# Track racing and TSS



## kbiker3111 (Nov 7, 2006)

This season I've been focusing on improving my TTing and FTP. I've been getting really anal about tracking all my rides and monitoring my long and short term stress and I'm seeing pretty good results. At the same time, I've started racing my local weeknight track series because, well, its a lot of fun. How do these workouts translate into TSS? They're short, almost entirely anaerobic efforts and the total volume is relatively low. I definitely feel it in my legs the next day, but I don't think there is an significant amount of work involved to really push up the NP for the overall ride. 

Basically, I'm wondering if I make an estimate of say 75 for a night of racing (is that even accurate?) and I plan my future workouts by TSS, will it be a good prediction, since the amount of aerobic work was relatively low or will recovery skew greater than actual TSS since all of the work is anaerobic.

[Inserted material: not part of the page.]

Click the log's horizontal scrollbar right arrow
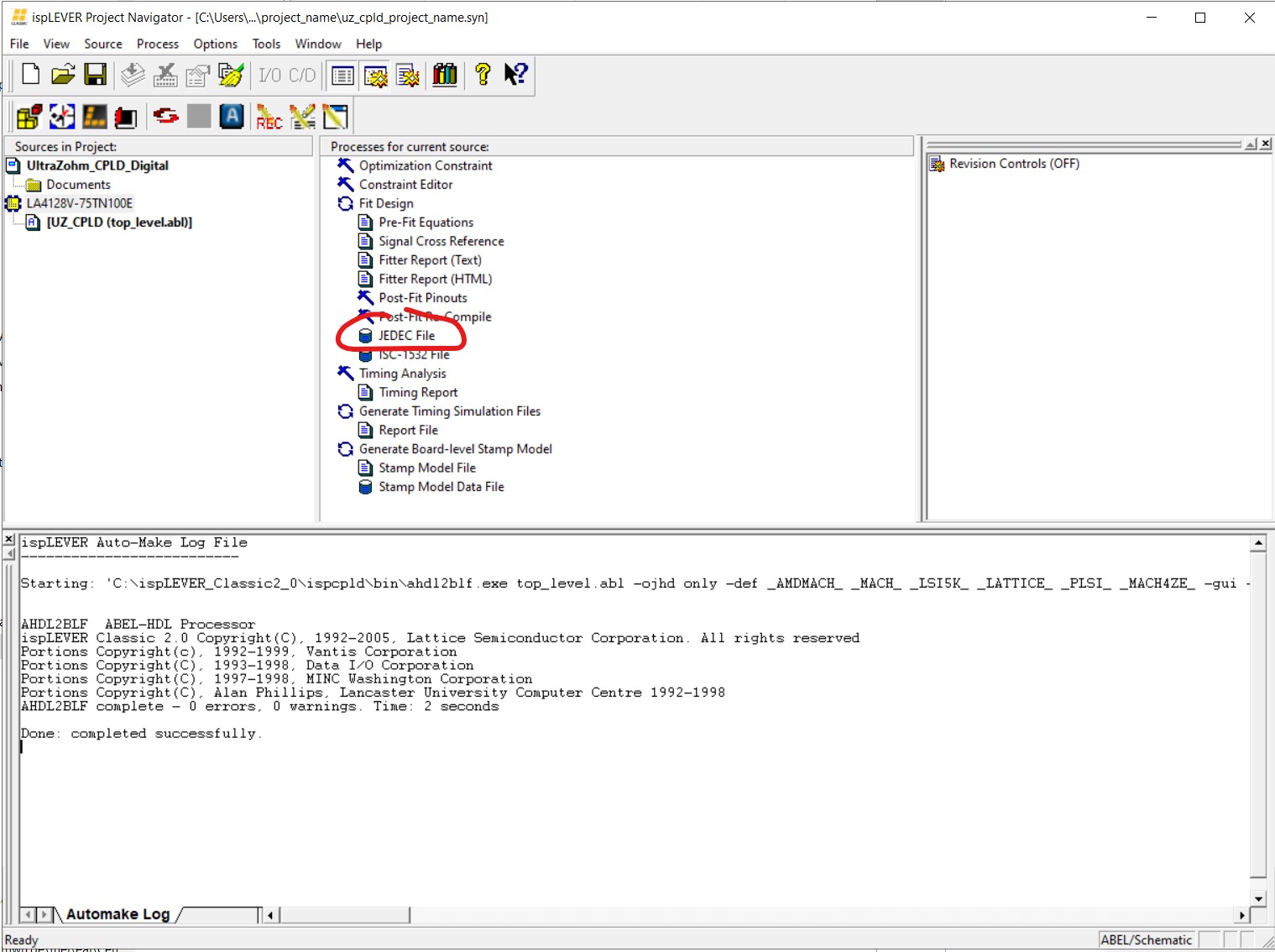Image resolution: width=1275 pixels, height=952 pixels. click(1241, 915)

A typical night at the track is: .5 hr warm up with two hard efforts, points race, win&out or miss and out, sprints or chariots, a scratch race feature and a short cool down, with spinning on the trainer between each event.


----------



## Andrea138 (Mar 10, 2008)

I'm not sure because I've never track raced before, but if it were me, I'd try wearing a HRM and using my HR at FTP to get Training Peaks to calculate TSS. It wouldn't be quite as accurate as power, but it'd give you a good idea.


----------



## BendBiker (Jul 22, 2006)

Why not just buy or borrow a power-tap wheel for the track bike for 1 race and use the numbers as an estimate of a typical track event or something?


----------



## asgelle (Apr 21, 2003)

BendBiker said:


> Why not just buy or borrow a power-tap wheel for the track bike for 1 race and use the numbers as an estimate of a typical track event or something?

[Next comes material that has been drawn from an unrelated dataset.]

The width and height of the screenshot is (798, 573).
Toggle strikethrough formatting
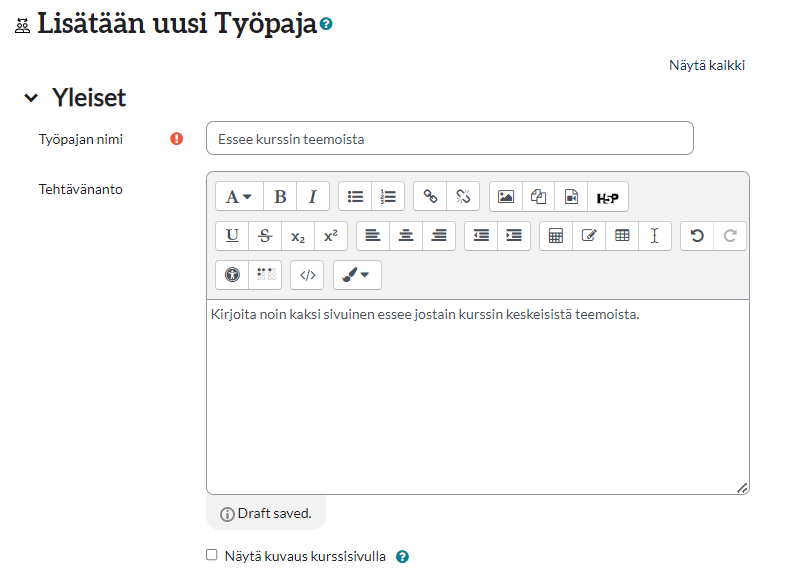click(265, 236)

I think one of us is missing something here.


----------



## Bocephus Jones II (Oct 7, 2004)

Andrea138 said:


> I'm not sure because I've never track raced before, but if it were me, I'd try wearing a HRM and using my HR at FTP to get Training Peaks to calculate TSS. It wouldn't be quite as accurate as power, but it'd give you a good idea.


Just don't be staring at your HRM when track racing or bad things may happen.


----------



## kbiker3111 (Nov 7, 2006)

I don't know anyone with a Power-Tap set up for track use. I don't have the money to buy one (especially since track is a C-level priority right now).


----------



## kbiker3111 (Nov 7, 2006)

Andrea138 said:


> I'm not sure because I've never track raced before, but if it were me, I'd try wearing a HRM and using my HR at FTP to get Training Peaks to calculate TSS. It wouldn't be quite as accurate as power, but it'd give you a good idea.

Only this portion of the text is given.